### PROBLEM
Make an exact copy of the lines from the one holding "Selanjutnya (82, 1977)" through the last line of the material, and output nothing else.
○ ○ ○ ○ ○
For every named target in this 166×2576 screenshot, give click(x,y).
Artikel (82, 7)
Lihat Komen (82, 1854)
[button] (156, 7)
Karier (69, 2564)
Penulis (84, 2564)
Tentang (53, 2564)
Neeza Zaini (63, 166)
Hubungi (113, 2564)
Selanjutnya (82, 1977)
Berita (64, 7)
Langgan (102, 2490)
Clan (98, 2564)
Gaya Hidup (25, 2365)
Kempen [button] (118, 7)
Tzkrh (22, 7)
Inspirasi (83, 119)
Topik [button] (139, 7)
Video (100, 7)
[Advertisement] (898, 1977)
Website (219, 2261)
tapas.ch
○ ○ ○ ○ ○
### EXERCISE OUTPUT
Selanjutnya (82, 1977)
Berita (64, 7)
Langgan (102, 2490)
Clan (98, 2564)
Gaya Hidup (25, 2365)
Kempen [button] (118, 7)
Tzkrh (22, 7)
Inspirasi (83, 119)
Topik [button] (139, 7)
Video (100, 7)
[Advertisement] (898, 1977)
Website (219, 2261)
tapas.ch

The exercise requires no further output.